Excerpted text:
□ □ □ □

Atlas Data Federation Overview

About Atlas Data Federation

Atlas Data Federation is a distributed query engine that allows you to natively query, transform, and move data across various sources inside & outside of MongoDB Atlas.

Key Concepts

Data Federation

Data Federation is a strategy that separates compute from storage. When you use Data Federation, you associate data from multiple physical sources into a single virtual source of data for your applications. This enables you to query your data from a single endpoint without physically copying or moving it.

Federated Database Instance

A federated database instance is a deployment of Atlas Data Federation. Each federated database instance contains virtual databases and collections that map to data in your data stores.

Virtual Database

A virtual database is a grouping of collections that organizes your data into a single virtual location.

Virtual Collection

A virtual collection is a grouping of MongoDB documents (similar to a table in a relational database) that lives in a single virtual database. Collections do not require a fixed schema.

□ □ □ □

Supplied data:
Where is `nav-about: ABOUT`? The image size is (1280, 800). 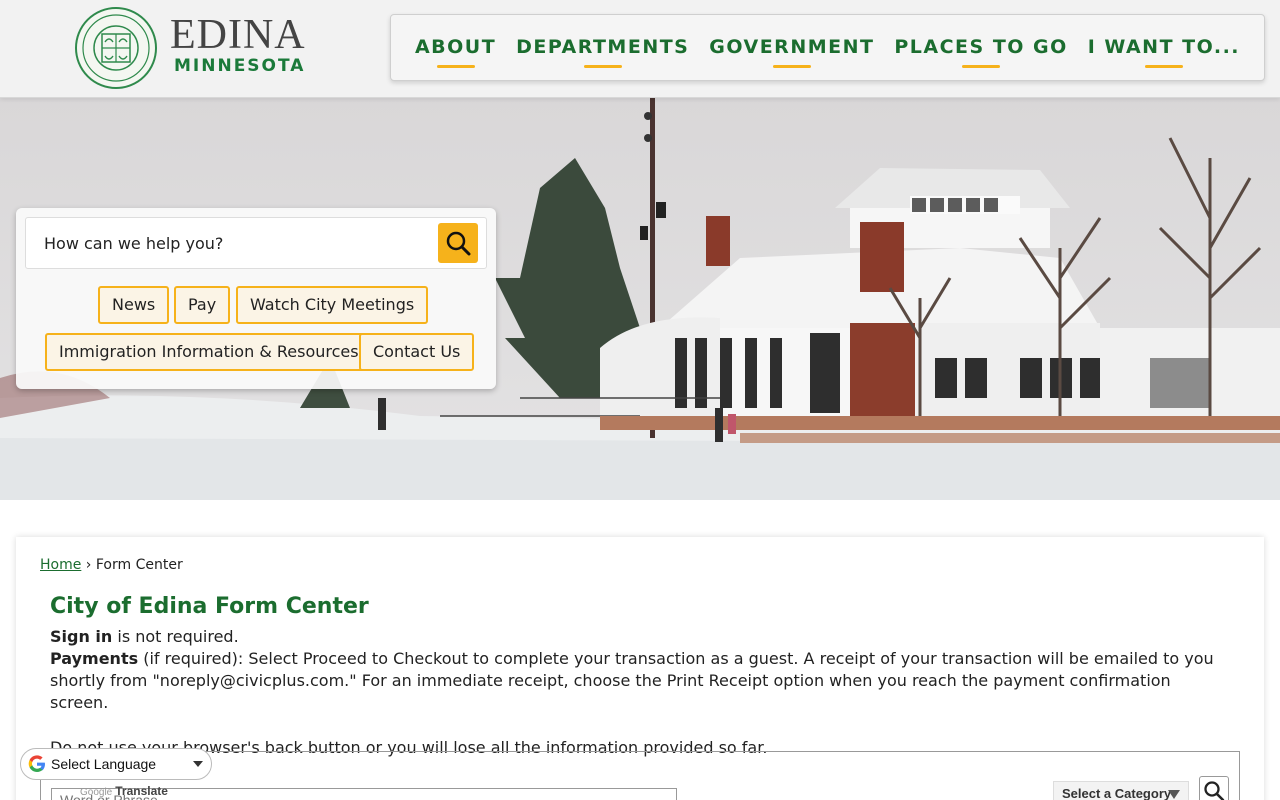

□ □ □ □

To-do item:
Reproduce the Atlas Data Federation overview word for word, from its title through its final sentence.

The answer:
Atlas Data Federation Overview

About Atlas Data Federation

Atlas Data Federation is a distributed query engine that allows you to natively query, transform, and move data across various sources inside & outside of MongoDB Atlas.

Key Concepts

Data Federation

Data Federation is a strategy that separates compute from storage. When you use Data Federation, you associate data from multiple physical sources into a single virtual source of data for your applications. This enables you to query your data from a single endpoint without physically copying or moving it.

Federated Database Instance

A federated database instance is a deployment of Atlas Data Federation. Each federated database instance contains virtual databases and collections that map to data in your data stores.

Virtual Database

A virtual database is a grouping of collections that organizes your data into a single virtual location.

Virtual Collection

A virtual collection is a grouping of MongoDB documents (similar to a table in a relational database) that lives in a single virtual database. Collections do not require a fixed schema.